DATA FOR THE TASK:
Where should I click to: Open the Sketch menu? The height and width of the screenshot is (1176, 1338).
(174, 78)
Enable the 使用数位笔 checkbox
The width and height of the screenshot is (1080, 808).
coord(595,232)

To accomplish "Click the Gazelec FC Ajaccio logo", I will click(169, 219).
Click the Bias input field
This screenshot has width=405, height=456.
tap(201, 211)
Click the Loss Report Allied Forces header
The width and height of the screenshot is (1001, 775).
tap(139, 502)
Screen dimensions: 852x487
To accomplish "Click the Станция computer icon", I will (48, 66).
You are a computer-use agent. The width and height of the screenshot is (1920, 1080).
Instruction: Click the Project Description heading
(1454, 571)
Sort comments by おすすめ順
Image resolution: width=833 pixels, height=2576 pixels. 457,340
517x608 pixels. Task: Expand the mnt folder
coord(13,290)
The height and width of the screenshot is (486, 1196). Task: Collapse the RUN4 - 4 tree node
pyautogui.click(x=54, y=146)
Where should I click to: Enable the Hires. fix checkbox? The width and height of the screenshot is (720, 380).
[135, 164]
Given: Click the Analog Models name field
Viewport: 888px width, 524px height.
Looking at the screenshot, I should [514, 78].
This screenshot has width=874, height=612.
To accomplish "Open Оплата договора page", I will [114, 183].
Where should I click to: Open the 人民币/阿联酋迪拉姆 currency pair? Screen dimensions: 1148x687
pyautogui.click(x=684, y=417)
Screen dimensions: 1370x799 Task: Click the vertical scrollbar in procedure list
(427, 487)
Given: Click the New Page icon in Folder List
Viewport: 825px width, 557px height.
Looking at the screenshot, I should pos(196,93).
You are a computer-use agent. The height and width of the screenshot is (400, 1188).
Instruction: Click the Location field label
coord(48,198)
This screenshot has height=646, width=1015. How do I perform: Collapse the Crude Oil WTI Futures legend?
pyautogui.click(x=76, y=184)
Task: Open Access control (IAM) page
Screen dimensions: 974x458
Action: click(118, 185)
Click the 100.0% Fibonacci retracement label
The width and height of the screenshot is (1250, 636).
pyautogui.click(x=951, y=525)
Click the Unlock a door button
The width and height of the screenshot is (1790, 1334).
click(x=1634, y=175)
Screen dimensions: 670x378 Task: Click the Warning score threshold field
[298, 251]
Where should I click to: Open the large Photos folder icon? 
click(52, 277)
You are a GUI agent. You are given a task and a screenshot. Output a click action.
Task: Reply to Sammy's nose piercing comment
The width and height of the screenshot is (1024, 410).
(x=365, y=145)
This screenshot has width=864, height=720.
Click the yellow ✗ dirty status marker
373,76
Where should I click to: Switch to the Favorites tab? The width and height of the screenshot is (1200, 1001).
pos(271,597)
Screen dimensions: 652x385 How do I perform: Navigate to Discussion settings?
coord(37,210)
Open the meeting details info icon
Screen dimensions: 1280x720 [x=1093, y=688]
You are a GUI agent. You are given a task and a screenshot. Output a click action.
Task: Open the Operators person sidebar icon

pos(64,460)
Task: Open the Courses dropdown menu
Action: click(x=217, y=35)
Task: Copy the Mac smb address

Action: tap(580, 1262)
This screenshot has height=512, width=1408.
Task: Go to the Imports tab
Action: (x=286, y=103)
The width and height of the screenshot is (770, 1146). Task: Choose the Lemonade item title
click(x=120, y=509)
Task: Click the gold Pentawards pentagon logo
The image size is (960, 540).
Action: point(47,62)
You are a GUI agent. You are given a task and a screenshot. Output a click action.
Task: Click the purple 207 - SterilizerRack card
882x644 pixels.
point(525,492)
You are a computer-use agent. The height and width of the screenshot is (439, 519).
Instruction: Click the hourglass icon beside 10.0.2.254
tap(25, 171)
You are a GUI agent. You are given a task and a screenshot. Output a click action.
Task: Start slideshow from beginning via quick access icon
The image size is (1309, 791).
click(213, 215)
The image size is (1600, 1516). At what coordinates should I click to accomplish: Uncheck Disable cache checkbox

EXERCISE AIM: Identify every line above that contains the word "checkbox" and copy each one in full.

TASK SOLUTION:
Enable the 使用数位笔 checkbox
Where should I click to: Enable the Hires. fix checkbox? The width and height of the screenshot is (720, 380).
The image size is (1600, 1516). At what coordinates should I click to accomplish: Uncheck Disable cache checkbox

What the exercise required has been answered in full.